- **Given information**:

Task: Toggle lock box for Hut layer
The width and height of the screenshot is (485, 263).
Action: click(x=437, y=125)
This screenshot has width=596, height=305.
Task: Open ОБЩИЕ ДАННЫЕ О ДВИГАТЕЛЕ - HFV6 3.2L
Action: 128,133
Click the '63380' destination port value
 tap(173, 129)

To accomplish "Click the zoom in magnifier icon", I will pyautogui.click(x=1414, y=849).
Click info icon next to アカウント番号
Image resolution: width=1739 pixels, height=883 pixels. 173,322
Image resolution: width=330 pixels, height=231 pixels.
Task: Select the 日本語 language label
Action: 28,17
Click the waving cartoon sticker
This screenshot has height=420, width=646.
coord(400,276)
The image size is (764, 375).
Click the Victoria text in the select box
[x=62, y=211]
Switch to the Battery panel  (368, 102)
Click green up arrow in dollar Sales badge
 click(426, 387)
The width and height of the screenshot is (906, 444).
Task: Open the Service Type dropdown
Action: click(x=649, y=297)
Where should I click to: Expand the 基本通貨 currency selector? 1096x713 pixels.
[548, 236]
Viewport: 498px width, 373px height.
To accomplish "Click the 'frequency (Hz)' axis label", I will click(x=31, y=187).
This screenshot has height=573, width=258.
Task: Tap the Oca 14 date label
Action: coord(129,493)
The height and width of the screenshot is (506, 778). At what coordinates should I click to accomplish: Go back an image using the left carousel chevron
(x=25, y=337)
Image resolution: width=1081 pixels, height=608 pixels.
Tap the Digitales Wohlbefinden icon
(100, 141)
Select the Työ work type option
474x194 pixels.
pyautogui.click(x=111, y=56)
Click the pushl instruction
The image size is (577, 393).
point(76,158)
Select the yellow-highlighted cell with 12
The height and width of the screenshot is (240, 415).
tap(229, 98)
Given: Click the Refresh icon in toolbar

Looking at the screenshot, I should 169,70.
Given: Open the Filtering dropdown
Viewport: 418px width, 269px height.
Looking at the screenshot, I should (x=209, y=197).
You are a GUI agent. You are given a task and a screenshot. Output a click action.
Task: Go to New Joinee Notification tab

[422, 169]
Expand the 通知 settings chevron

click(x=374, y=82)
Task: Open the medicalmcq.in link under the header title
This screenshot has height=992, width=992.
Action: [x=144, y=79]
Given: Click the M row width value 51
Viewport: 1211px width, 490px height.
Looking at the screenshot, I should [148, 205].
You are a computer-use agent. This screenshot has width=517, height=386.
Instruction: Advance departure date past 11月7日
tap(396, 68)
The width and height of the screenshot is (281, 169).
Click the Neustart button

- **What is required**: What are the lines of the data above that include the string "agent"? Copy them.

- **Solution**:
You are a GUI agent. You are given a task and a screenshot. Output a click action.
You are a computer-use agent. This screenshot has width=517, height=386.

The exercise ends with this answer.